A CME loop and the January 10, 1997 first substorm
B. T. Tsurutani, J. K. Arballo, G. S. Lakhina, C. M. Ho, J. M. Ajello, J. S. Pickett, D. A. Gurnett, R. P. Lepping, W. K. Peterson, G. Rostoker, Y. Kamide and S. Kokubun
Jet Propulsion Laboratory, California Institute of Technology, Pasadena, California
The January 10, 1997 interplanetary high-speed stream and the resultant first substorm (~0332 to 0334 UT onset) is studied using Wind interplanetary data and Polar UV images, respectively. A 47 minute interval of relatively intense southward interplanetary magnetic field (IMF) (BS = 4 to 8 nT, where BS is the southward component of the IMF) bounded by two tangential discontinuities (TDs) is identified sunward of the interplanetary shock and anti-sunward of the magnetic cloud. The TD orientations are used to calculate the solar wind delay times from Wind to the Earth's magnetopause.
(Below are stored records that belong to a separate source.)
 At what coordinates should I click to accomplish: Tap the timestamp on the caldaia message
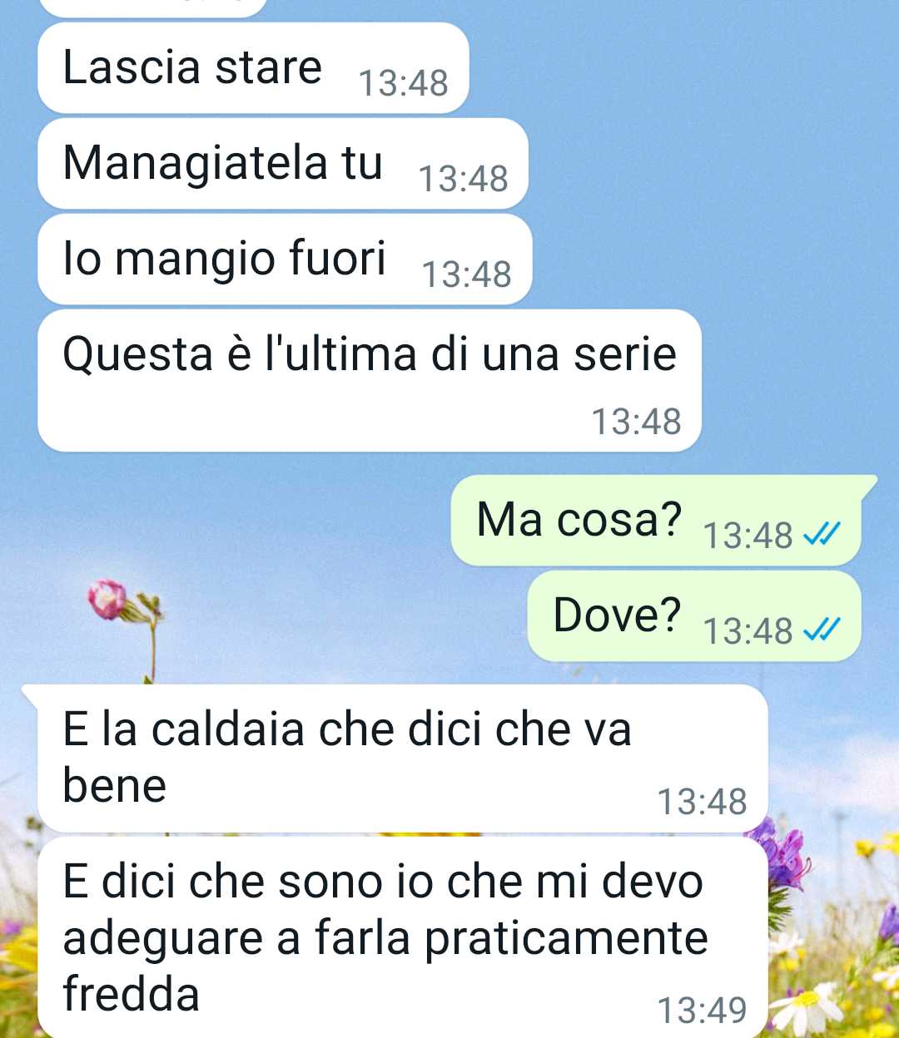702,802
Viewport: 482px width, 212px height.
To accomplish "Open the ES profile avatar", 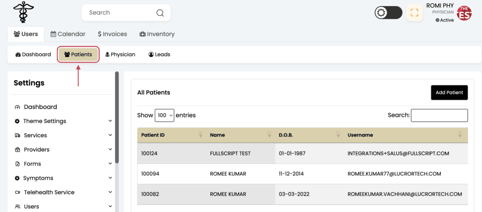I will [x=464, y=13].
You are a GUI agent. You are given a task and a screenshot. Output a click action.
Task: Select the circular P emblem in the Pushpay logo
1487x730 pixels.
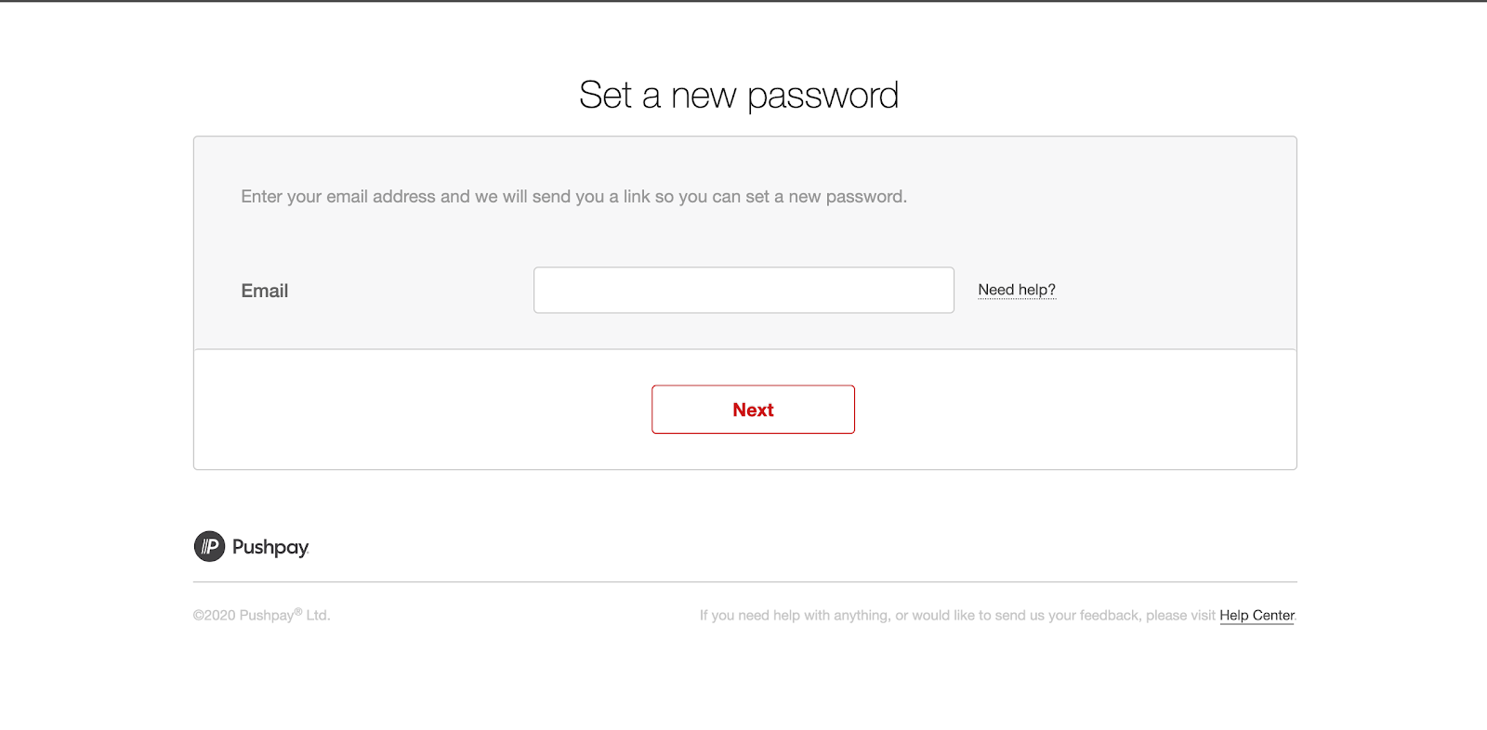coord(209,547)
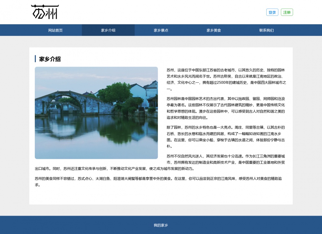Click the 我的家乡 footer text
Viewport: 322px width, 234px height.
pyautogui.click(x=161, y=225)
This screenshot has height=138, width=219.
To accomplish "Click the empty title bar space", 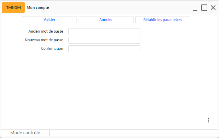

The estimated arrival times are in excellent agreement with Geotail data (the two discontinuities occurred at 0219 and 0302 UT at Geotail). The IMF BS event serves primarily to transfer solar wind energy to the magnetosphere/magnetotail, as no substorm expansion phase occurs during the event. The interplanetary BS event comes after a prolonged northward IMF interval. During the initial part of the BS event, both polar cap Sun-Earth aligned arcs formed (part of a theta aurora) and an auroral hot spot along the main arc took place. During this initial interval, an aurora in the shape of a horseshoe developed at a lower (60° ) latitude (an oval with a gap in the noon sector). The dawnside portion of the horseshoe aurora became much brighter than the duskside with increasing time. The dawnside polar cap boundary layer (PCBL) broadband waves were well correlated with low energy ion fluxes (H+, He++, O+) during the event. It is speculated that this IMF BS structure may be an outer loop of the CME coming from the Sun. Another similar loop is identified just adjacent to the cloud.